LIRR conductor returns $9,000 that rider left on train
/By Jonathan Sperling
When an absent-minded Long Island Rail Road rider left his personal belongings and $9,000 in cash on a train, he easily could have ended up on the wrong side of the tracks. Fortunately, he found himself on the train of LIRR Conductor Jerry Savino.
Savino and his crew were commended by Metropolitan Transit Authority leadership and union heads on Tuesday after the eagle-eyed Savino turned in a suitcase in the overhead rack of a car on train #765 last Thursday. The suitcase contained a wallet, tax documents, checkbooks, and $9,000 in cash that appeared to be business proceeds, according to the LIRR.
“I was worried about securing the money and needed to make sure the owner got all his belongings,” Savino said at the commendation conference. “After I went through the suitcase; I saw the wallet, a checkbook, important documents, along with an envelope. The envelope had a dollar sign on it. When I read the label that said $9,000, I knew the owner would want me to take good care of it.”
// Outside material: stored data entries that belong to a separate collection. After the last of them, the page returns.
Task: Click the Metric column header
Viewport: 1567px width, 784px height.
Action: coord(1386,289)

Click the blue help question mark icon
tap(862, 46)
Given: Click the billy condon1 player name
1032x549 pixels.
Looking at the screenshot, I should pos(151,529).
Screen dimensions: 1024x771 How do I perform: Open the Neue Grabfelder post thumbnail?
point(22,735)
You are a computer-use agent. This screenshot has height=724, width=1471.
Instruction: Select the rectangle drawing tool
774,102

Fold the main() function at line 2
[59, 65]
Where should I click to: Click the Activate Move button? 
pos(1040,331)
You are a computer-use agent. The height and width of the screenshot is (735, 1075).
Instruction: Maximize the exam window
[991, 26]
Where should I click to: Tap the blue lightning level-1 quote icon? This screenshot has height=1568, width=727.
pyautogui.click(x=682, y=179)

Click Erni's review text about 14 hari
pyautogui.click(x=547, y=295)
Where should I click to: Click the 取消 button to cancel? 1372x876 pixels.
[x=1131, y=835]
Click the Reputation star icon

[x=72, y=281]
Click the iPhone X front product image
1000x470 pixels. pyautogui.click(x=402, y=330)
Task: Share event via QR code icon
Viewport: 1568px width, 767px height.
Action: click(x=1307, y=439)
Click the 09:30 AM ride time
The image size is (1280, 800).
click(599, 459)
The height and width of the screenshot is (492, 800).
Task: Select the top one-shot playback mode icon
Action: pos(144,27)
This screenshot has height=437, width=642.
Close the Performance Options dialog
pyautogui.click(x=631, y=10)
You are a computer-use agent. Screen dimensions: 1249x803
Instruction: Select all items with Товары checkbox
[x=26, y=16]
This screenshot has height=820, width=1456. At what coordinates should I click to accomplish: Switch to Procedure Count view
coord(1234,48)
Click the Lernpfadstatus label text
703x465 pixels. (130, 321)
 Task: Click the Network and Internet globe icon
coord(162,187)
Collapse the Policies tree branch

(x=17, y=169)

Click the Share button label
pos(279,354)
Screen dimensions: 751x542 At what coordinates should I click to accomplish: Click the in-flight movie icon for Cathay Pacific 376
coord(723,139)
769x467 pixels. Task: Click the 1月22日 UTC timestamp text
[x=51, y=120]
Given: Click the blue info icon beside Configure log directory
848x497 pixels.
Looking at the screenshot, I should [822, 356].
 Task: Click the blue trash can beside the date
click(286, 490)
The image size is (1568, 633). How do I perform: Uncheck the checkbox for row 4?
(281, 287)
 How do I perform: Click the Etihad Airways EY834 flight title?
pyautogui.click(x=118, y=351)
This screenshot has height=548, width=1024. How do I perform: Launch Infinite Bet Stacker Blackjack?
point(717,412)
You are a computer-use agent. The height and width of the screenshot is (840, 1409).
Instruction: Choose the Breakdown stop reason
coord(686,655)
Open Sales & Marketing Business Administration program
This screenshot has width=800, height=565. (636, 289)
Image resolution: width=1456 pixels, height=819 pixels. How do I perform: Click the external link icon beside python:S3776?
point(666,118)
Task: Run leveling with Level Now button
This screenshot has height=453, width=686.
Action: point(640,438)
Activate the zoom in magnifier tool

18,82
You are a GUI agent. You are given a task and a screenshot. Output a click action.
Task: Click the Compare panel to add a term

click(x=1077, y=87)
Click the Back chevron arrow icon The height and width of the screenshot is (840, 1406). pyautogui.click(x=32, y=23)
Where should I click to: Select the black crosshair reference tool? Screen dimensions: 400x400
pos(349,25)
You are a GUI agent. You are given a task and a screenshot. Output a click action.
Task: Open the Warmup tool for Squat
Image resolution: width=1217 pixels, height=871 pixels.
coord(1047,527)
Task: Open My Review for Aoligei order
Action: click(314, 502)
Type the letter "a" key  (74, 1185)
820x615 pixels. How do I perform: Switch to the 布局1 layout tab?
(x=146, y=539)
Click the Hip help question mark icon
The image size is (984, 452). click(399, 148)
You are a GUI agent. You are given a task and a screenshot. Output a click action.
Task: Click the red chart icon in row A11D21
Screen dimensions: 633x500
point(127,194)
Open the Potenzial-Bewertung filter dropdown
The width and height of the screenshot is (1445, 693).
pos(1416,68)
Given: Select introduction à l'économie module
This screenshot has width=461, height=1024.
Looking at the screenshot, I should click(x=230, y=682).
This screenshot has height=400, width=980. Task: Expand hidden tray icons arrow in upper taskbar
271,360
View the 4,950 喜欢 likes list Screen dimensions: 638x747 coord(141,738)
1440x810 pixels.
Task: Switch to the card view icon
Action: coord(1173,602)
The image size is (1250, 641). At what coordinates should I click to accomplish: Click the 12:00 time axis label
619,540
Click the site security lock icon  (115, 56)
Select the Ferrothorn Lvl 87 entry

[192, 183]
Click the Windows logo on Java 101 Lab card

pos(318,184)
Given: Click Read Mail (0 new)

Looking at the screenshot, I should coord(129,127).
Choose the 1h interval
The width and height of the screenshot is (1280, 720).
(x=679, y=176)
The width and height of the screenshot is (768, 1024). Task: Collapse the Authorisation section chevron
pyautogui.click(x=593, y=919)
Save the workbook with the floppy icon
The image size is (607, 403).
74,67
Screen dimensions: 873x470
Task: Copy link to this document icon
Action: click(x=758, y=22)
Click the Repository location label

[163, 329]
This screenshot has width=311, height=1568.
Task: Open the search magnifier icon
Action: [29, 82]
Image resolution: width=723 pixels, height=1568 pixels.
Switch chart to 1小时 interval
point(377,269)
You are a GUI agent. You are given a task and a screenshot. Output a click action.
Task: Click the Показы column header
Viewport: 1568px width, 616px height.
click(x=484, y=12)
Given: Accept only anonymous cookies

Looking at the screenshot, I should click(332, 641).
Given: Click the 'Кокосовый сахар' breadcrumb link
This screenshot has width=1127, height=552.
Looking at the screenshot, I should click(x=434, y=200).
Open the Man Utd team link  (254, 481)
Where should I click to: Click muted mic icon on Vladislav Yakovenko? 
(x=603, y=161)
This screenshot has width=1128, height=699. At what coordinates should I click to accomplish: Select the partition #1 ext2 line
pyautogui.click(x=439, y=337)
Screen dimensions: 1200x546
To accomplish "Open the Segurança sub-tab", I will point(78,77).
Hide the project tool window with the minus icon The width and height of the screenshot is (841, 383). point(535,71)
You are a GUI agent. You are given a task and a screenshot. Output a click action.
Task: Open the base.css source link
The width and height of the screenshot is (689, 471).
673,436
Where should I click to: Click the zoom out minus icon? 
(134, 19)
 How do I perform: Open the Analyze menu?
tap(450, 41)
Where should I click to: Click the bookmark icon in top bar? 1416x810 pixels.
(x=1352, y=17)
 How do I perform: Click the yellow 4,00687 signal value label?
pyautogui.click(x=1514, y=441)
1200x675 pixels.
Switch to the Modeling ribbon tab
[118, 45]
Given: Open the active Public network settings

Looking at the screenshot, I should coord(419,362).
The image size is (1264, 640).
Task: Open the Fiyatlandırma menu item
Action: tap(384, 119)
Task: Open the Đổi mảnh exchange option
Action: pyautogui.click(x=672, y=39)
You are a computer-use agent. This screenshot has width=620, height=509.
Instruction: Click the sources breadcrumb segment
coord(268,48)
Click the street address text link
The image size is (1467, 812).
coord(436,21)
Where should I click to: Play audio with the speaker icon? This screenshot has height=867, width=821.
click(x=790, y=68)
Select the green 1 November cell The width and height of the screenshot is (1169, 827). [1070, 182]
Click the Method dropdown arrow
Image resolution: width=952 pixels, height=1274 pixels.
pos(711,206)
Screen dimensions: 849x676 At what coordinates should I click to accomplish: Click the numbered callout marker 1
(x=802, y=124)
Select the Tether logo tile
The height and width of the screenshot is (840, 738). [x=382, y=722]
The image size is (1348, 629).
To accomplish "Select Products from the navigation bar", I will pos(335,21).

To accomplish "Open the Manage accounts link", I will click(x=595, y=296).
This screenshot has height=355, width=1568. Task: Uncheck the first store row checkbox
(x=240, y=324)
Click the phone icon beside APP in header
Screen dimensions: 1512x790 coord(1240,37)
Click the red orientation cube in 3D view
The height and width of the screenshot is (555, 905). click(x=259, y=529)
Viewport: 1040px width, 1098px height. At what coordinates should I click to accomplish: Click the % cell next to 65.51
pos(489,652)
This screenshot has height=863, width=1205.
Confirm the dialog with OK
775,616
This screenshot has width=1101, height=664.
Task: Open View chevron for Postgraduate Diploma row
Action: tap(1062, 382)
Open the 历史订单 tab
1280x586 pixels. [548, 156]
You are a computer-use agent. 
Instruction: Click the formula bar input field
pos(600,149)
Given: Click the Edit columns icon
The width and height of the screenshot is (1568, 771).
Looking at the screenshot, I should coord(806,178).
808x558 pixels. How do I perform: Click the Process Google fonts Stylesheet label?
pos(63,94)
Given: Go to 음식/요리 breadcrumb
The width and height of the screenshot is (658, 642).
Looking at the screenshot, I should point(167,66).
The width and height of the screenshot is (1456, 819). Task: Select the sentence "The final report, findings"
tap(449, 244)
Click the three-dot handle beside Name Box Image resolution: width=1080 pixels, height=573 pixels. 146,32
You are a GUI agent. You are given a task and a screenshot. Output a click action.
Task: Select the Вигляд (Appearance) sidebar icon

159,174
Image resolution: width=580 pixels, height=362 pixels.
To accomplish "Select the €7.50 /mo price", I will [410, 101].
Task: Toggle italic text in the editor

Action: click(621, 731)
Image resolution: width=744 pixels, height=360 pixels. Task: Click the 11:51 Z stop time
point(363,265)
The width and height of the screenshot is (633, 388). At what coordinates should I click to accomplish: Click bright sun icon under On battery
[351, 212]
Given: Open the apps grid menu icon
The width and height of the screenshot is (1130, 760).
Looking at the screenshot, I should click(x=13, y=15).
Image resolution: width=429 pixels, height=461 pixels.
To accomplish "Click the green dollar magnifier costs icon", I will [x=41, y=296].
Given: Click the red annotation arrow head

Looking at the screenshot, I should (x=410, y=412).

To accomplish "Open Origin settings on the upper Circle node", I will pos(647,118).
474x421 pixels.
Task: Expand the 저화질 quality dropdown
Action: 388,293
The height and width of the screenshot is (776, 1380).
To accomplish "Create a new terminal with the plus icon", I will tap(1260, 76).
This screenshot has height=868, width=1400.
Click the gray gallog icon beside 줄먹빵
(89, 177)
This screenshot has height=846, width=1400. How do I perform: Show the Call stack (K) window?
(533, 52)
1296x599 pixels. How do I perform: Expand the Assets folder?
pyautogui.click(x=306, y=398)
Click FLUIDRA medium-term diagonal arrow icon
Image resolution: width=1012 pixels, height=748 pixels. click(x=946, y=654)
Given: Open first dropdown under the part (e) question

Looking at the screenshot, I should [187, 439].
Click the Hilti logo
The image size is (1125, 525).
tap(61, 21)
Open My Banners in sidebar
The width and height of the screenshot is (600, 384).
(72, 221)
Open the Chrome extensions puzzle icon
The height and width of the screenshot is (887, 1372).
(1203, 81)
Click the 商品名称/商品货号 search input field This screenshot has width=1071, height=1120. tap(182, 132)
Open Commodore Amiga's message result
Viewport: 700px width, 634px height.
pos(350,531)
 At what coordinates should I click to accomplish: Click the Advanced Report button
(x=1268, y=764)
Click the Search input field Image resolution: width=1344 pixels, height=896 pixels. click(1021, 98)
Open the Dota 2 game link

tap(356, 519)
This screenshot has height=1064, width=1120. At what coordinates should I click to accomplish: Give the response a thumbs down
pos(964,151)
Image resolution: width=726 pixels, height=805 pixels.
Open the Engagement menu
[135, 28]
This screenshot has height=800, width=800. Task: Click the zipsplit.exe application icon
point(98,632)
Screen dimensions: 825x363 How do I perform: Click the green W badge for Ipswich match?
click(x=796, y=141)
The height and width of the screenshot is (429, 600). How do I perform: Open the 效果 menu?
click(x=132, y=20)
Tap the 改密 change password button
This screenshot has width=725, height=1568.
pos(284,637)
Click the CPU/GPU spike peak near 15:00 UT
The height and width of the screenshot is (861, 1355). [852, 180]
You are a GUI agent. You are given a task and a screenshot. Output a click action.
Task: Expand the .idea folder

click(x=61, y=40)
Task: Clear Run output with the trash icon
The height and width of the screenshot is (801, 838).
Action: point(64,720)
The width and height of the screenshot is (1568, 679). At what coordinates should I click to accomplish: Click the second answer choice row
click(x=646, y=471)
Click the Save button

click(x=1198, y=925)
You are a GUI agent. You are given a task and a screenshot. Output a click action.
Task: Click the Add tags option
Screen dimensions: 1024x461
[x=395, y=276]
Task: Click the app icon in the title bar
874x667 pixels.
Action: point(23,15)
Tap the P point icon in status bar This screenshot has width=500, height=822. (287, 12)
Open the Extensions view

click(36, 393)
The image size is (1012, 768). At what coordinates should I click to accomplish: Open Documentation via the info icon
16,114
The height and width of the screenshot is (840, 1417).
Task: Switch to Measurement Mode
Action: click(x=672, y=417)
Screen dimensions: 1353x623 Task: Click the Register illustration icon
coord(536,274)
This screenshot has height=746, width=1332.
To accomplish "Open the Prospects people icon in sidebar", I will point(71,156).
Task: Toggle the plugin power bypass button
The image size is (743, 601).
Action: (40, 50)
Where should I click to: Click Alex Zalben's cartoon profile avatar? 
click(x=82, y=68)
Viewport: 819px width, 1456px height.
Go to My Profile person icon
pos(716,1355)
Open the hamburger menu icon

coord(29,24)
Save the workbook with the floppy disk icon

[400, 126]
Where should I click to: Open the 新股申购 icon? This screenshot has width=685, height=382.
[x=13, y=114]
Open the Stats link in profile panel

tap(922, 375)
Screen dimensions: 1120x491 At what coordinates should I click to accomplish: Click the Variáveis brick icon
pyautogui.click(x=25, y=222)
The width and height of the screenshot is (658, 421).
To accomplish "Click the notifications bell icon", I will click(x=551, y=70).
Savino quickly deduced that the suitcase had been left on the train’s prior run, a 5:19 p.m. departure from Atlantic Terminal in Brooklyn that was due into Hempstead on Long Island at 6:08 p.m.
Springing into action, Savino and his crew members reported the valuable find to supervision, who directed the crew to bring the items to Jamaica. Supervisors met the train crew at Jamaica at 7:40 p.m., brought the suitcase to the MTA Police Department’s Jamaica district office and handed it to an MTA police officer.
Using the contents of the case, MTA police found the identity of the owner and reached him on the phone within minutes. The rider confirmed he had left the suitcase on the train and gave an extremely detailed description of the property. At 9:36 p.m., around four hours after the rider had left the suitcase on the train, he arrived at the Jamaica office and retrieved his property.
LIRR President Phillip Eng called Savino’s actions, “emblematic of the diligence and concern for our customers that employees exhibit every day.”
Savino noted that he and his crew find “dozens” of lost items on LIRR trains every day and “always return them to the lost and found department. But we never hear back from the customers.”
Savino also added that “it was the entire crew who followed the procedure and went beyond it to help find the owner.”
The Long Island Rail Road’s Lost & Found takes in about 16,000 items per year and returns about 53 percent of items, according to the agency’s own data.